» Excerpt to read
-=-=-=-=-
Sandeau will be lodged like a prince. He can't believe in his luck. I embark him on a career of masterpieces by a thousand crowns of debt, which we hypothecate on a bottle of ink. Poor lad! He does not know what duty is. He is free. I chain him. I am sorry for it. He is at this moment loved. A pretty young woman casts upon his wounds the balm of her smiles.

Re-adieu.

Paris. October 6, 1834.

I have been for the last few days so busy in settling Sandeau and furnishing him with everything, for he is a child, that I have not been able to write to you; and now I shall have to do so by fits and starts, according to the order of my ideas and not that of logic.

Ah! in the first place, can you conceive that they are finding fault with me for the name Marguerite in the "Recherche de l'Absolu." It is a Flemish name, and that is all there is to say about it. I must be very irreproachable when they have to find fault with me for that!

Next Saturday I give a dinner to the Tigers of my opera-box, and I am preparing sumptuosities out of all reason. I shall have Rossini and Olympe, his cara donna [afterwards his wife], who will preside. Next Nodier; then five tigers, Sandeau, and a certain Victor Bohain (a man of great political talent, unjustly smirched), the most exquisite wines of Europe, the rarest flowers, the best cheer; in short, I intend to distinguish myself.

I don't know who told me that your bitter-sweet cousin expected me in Geneva! Mon Dieu! how queer! If I wanted to be gallant I should tell you that I would not cross the Jura in winter for any one in the world after having had the Maison Mirabaud [Mme. Hanska's house] for joy during that stay in Geneva. Well, believe it.
-=-=-=-=-
» Information shown

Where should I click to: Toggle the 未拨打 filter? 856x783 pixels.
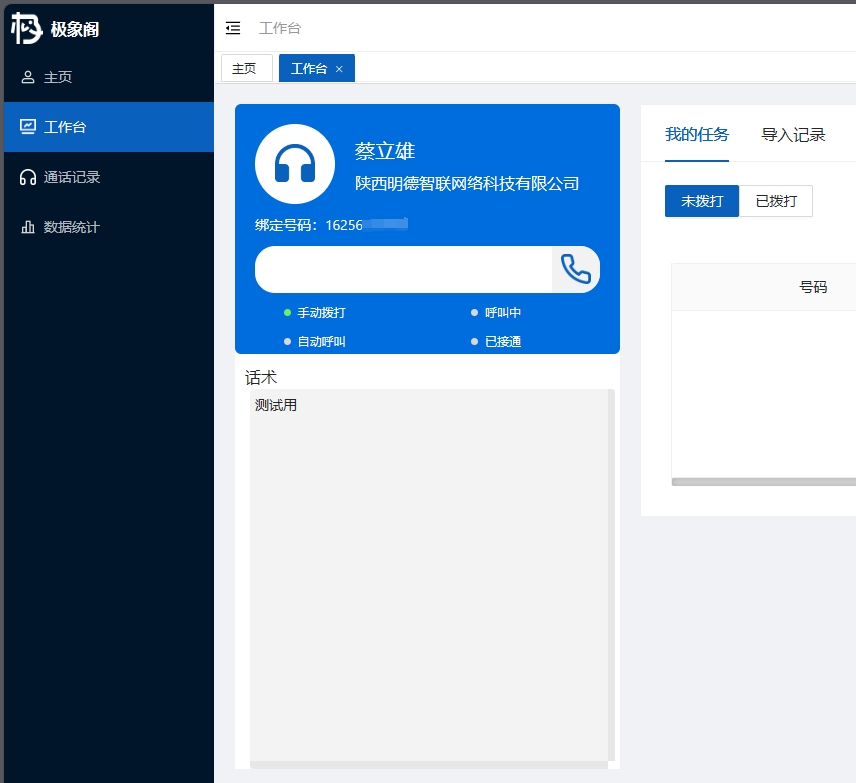(x=701, y=201)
-=-=-=-=-
» Objective A
Copy the letter between "Sandeau will be" and "that of logic.", inclusive, and put "king" in place of "prince".
» Objective B
Continue the letter dated Paris, October 6, 1834, picking up after its last sentence.

» Written response A
Sandeau will be lodged like a king. He can't believe in his luck. I embark him on a career of masterpieces by a thousand crowns of debt, which we hypothecate on a bottle of ink. Poor lad! He does not know what duty is. He is free. I chain him. I am sorry for it. He is at this moment loved. A pretty young woman casts upon his wounds the balm of her smiles.

Re-adieu.

Paris. October 6, 1834.

I have been for the last few days so busy in settling Sandeau and furnishing him with everything, for he is a child, that I have not been able to write to you; and now I shall have to do so by fits and starts, according to the order of my ideas and not that of logic.

» Written response B
I have worked much at "Père Goriot," which will be in the "Revue de Paris" for November. My first part of the "Études Philosophiques," the pieces of which have been corrected with excessive severity, will appear in a few days. I shall then busy myself with the "Mémoires d'une jeune Mariée," a delightful composition, and with "César Birotteau," which is taking immense proportions. Also Emmanuel Arago and Sandeau are going to do a great work in five acts, in which I have a third,—a fine subject, which will pay Sandeau's debts and mine; a drama, entitled "Les Courtisans." It will go first to the Porte-Saint-Martin; but it will certainly get to the Français. It is magnificent! (I am a little like Perrette and her jug of milk.) If we win the stage, and our anonymous society, under the title of E. J. San-Drago (Sand-Arago), is successful, I shall be free all the sooner, and Sandeau, trained by me to keep house, will allow me to travel. It is impossible that a man who destines himself to politics should not see Europe, not judge fundamentally of manners, morals, and interests. The struggle between France and other countries will always be decided by the North. I must know the North at any cost, and, as M. de Margonne says, one has to be young to travel. Therefore, my liberty! oh, how I long for it!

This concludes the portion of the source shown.